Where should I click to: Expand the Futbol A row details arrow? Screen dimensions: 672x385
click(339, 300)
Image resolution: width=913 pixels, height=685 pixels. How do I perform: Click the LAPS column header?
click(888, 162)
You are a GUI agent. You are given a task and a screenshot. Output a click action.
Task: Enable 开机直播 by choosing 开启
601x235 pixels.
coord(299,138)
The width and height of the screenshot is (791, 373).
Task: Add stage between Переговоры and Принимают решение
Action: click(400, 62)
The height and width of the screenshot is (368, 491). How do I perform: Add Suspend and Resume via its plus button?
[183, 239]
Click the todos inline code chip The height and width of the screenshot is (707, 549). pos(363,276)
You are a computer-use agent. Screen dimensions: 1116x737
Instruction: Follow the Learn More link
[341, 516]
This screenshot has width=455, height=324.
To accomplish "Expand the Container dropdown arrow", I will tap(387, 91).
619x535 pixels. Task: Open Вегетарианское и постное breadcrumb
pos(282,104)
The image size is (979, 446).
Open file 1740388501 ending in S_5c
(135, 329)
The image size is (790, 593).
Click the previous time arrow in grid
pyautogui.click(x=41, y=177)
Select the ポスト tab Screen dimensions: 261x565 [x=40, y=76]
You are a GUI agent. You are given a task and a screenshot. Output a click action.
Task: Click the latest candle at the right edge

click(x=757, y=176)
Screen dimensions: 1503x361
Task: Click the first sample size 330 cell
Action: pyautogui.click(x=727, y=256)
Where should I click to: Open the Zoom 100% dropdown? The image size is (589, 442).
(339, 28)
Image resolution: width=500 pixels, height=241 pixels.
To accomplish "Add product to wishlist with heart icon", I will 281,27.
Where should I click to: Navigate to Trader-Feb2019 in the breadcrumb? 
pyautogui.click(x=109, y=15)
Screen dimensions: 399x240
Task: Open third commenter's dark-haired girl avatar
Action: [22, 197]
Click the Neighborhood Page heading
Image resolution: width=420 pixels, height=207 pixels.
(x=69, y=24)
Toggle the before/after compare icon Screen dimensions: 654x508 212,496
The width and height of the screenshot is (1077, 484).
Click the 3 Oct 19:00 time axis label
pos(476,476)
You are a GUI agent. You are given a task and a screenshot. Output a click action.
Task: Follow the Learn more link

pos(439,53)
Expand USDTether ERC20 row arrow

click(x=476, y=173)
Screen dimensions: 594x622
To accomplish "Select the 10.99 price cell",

**WORK ORDER**
Output each record exactly, leaving nothing out.

**EXPECTED ANSWER**
Where should I click to: Expand the Futbol A row details arrow? Screen dimensions: 672x385
click(339, 300)
Image resolution: width=913 pixels, height=685 pixels. How do I perform: Click the LAPS column header?
click(888, 162)
You are a GUI agent. You are given a task and a screenshot. Output a click action.
Task: Enable 开机直播 by choosing 开启
601x235 pixels.
coord(299,138)
The width and height of the screenshot is (791, 373).
Task: Add stage between Переговоры and Принимают решение
Action: click(400, 62)
The height and width of the screenshot is (368, 491). How do I perform: Add Suspend and Resume via its plus button?
[183, 239]
Click the todos inline code chip The height and width of the screenshot is (707, 549). pos(363,276)
You are a computer-use agent. Screen dimensions: 1116x737
Instruction: Follow the Learn More link
[341, 516]
This screenshot has width=455, height=324.
To accomplish "Expand the Container dropdown arrow", I will tap(387, 91).
619x535 pixels. Task: Open Вегетарианское и постное breadcrumb
pos(282,104)
The image size is (979, 446).
Open file 1740388501 ending in S_5c
(135, 329)
The image size is (790, 593).
Click the previous time arrow in grid
pyautogui.click(x=41, y=177)
Select the ポスト tab Screen dimensions: 261x565 [x=40, y=76]
You are a GUI agent. You are given a task and a screenshot. Output a click action.
Task: Click the latest candle at the right edge

click(x=757, y=176)
Screen dimensions: 1503x361
Task: Click the first sample size 330 cell
Action: pyautogui.click(x=727, y=256)
Where should I click to: Open the Zoom 100% dropdown? The image size is (589, 442).
(339, 28)
Image resolution: width=500 pixels, height=241 pixels.
To accomplish "Add product to wishlist with heart icon", I will 281,27.
Where should I click to: Navigate to Trader-Feb2019 in the breadcrumb? 
pyautogui.click(x=109, y=15)
Screen dimensions: 399x240
Task: Open third commenter's dark-haired girl avatar
Action: [22, 197]
Click the Neighborhood Page heading
Image resolution: width=420 pixels, height=207 pixels.
(x=69, y=24)
Toggle the before/after compare icon Screen dimensions: 654x508 212,496
The width and height of the screenshot is (1077, 484).
Click the 3 Oct 19:00 time axis label
pos(476,476)
You are a GUI agent. You are given a task and a screenshot. Output a click action.
Task: Follow the Learn more link

pos(439,53)
Expand USDTether ERC20 row arrow

click(x=476, y=173)
Screen dimensions: 594x622
To accomplish "Select the 10.99 price cell",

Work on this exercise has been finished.